En moyenne annuelle, le nombre de chômeurs n’a pas régressé en 2010 au-dessous de la barre des 150 000 personnes. Avec 151 896 personnes sans emploi, la Suisse atteint le niveau le plus élevé depuis 2004 (153 000 chômeurs). La reprise économique s’est certes manifestée par une baisse du chômage à partir de février 2010, mais cette tendance n’a pas compensé la forte progression du nombre de chômeurs en janvier. En effet, de moins de 160 000 en octobre 2009, le nombre de personnes sans emploi a bondi à 175 700 en janvier 2010.

3,4% en 2011 Le taux de chômage moyen en 2010, de 3,9% contre 3,7% en 2009, devrait diminuer cette année pour atteindre 3,4% et rester à ce niveau en 2012, selon les dernières prévisions du Seco. Le phénomène d’élévation constante du socle de chômage à chaque fin de cycle conjoncturel se confirme. Au terme de la crise économique de la fin des années 1990 le nombre de chômeurs, qui avait atteint 188 300 à son apogée en 1997, avait diminué de plus de moitié en 2001, pour se situer à 67 200. Lors de la crise suivante, le nombre de chômeurs avait atteint 153 000 en 2004, mais n’est jamais redescendu au-dessous de la barre des 100 000 (101 700 en 2008).

Le renforcement de ce phénomène d’exclusion du monde du travail est confirmé par l’augmentation de la part de chômeurs de longue durée. D’un peu plus de 10% en 2002, elle représente aujourd’hui quelque 22%.

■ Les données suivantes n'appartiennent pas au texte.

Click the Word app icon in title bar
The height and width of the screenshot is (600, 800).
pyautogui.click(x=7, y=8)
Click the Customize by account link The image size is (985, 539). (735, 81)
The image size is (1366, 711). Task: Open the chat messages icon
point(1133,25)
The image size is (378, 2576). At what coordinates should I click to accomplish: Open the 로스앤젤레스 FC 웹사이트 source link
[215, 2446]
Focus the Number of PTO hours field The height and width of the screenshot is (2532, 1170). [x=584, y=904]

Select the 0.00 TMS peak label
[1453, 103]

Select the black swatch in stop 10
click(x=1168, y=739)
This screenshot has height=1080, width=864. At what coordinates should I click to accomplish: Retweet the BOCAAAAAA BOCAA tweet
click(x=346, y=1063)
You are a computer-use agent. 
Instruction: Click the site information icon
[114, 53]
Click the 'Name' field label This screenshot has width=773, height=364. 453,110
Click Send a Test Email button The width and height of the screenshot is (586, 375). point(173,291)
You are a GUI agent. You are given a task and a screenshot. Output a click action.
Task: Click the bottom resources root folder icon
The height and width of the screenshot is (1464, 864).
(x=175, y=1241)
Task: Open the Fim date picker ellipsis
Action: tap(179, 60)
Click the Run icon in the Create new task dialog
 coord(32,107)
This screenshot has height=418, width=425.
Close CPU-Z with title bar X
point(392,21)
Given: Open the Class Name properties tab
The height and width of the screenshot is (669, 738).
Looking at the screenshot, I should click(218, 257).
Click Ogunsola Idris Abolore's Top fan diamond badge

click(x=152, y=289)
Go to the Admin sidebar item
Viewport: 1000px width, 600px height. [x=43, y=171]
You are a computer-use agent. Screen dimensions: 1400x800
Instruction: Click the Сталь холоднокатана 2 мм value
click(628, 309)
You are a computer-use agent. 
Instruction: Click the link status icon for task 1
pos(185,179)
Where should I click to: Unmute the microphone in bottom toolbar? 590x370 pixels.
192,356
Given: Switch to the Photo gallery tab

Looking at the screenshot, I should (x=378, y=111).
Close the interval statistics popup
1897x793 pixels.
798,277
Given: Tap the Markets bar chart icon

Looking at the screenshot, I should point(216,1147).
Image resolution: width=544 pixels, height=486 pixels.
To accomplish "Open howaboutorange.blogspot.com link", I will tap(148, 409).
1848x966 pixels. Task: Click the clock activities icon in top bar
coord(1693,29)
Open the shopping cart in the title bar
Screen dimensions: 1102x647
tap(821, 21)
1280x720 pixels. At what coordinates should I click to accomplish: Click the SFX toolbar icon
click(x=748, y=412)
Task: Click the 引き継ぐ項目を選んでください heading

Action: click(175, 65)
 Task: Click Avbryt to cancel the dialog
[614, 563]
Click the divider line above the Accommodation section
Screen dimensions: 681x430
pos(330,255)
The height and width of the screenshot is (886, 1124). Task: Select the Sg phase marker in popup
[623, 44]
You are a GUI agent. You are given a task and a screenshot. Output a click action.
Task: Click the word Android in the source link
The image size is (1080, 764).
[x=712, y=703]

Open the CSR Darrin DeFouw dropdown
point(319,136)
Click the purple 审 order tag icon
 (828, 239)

Neuchâtel et Jura en hausse L’augmentation du taux de chômage en décembre 2010, à 3,8%, contre 3,6% en novembre, s’explique principalement par les pertes d’emploi saisonnières dans la construction. Plus de 5500 chômeurs supplémentaires sont recensés en décembre dans ce secteur, sur un total de nouveaux inscrits de 6968. Le taux de chômage en Valais bondit ainsi à 5,4%, contre 4,2% en novembre. Les difficultés de l’industrie d’exportation, dues à la force du franc suisse face à l’euro, se manifestent par une augmentation de 0,3 points de pourcentage dans les cantons de Neuchâtel et du Jura, qui atteignent un taux de personnes sans emploi de respectivement 6,2%, et 5%, comparé à une moyenne de 3,1% en Suisse alémanique.